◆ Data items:
________________

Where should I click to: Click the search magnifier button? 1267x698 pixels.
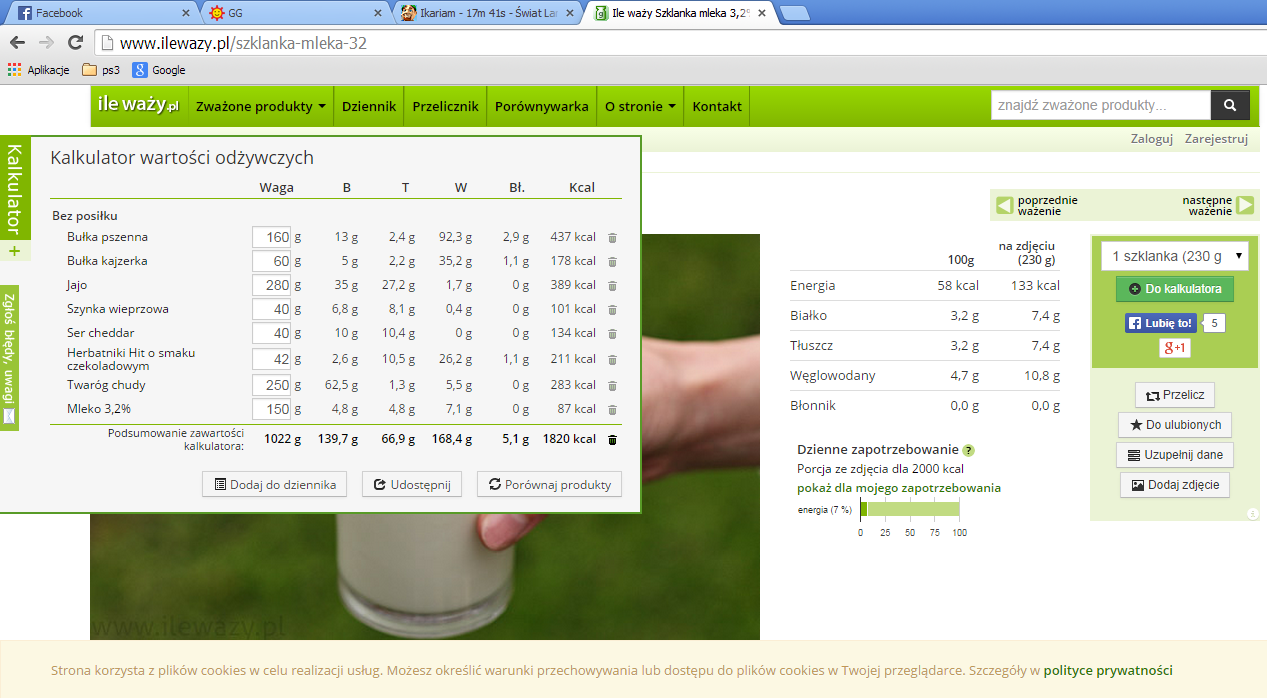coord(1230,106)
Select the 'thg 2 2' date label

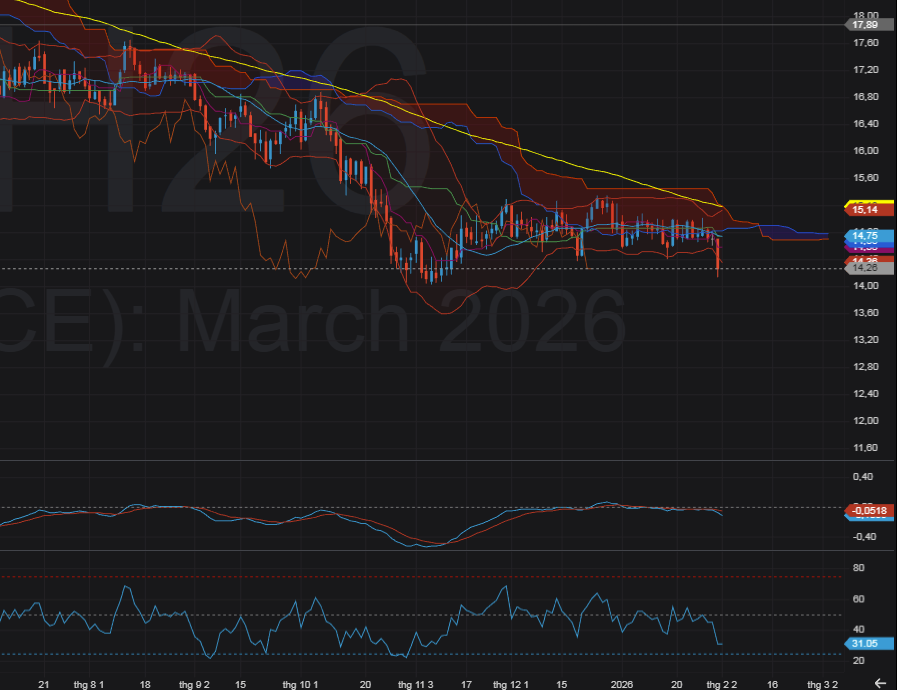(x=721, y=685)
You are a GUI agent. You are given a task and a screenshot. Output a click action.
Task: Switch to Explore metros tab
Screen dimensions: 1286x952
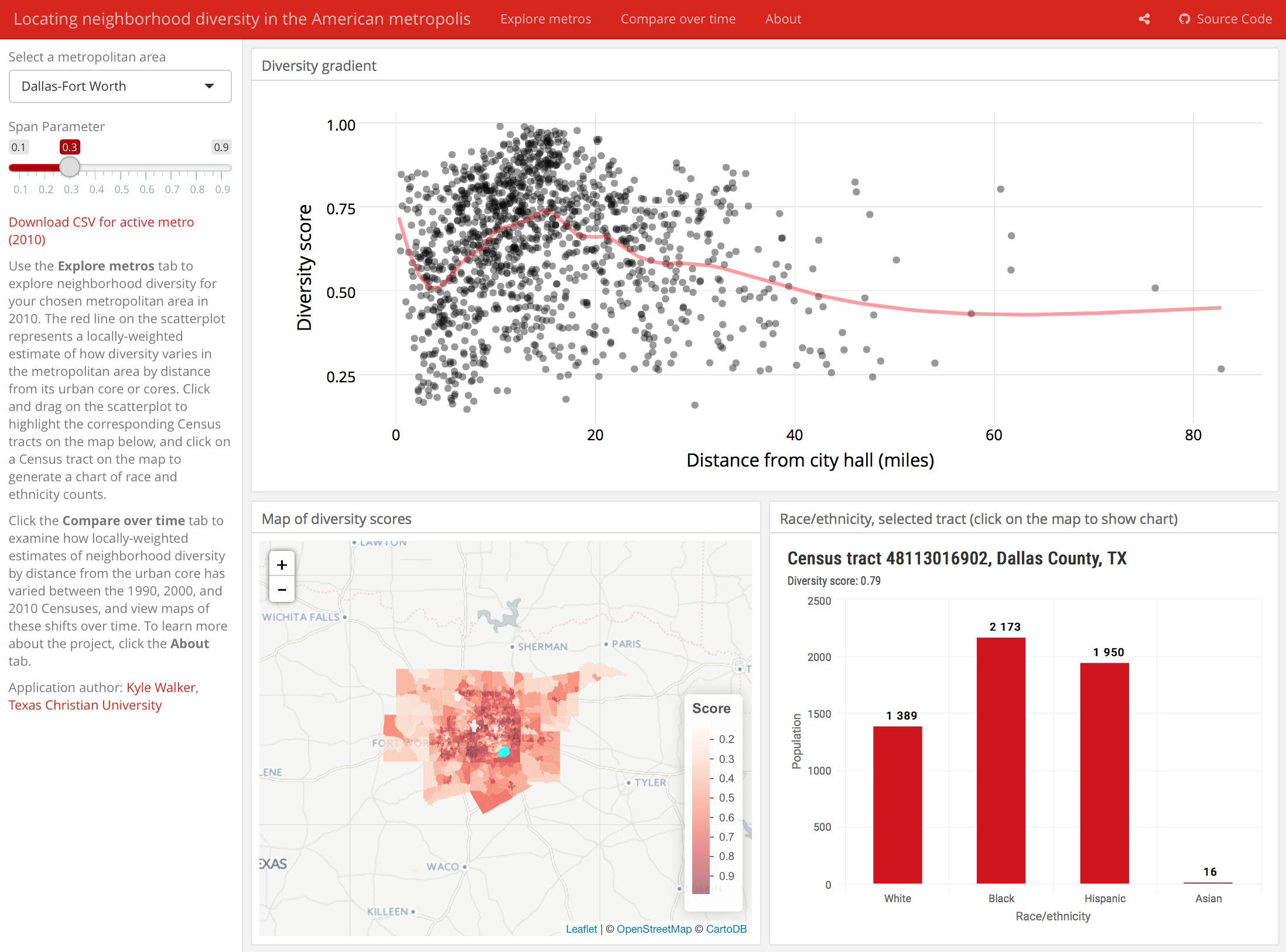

________________

◆ PROBLEM REQUIREMENTS: Copy the entries word for word, starting at the line that contains "You are a GUI" and ending at the end of the entries. Leave out the pictures.

◆ EXERCISE RESULT:
You are a GUI agent. You are given a task and a screenshot. Output a click action.
Task: Switch to Explore metros tab
Screen dimensions: 1286x952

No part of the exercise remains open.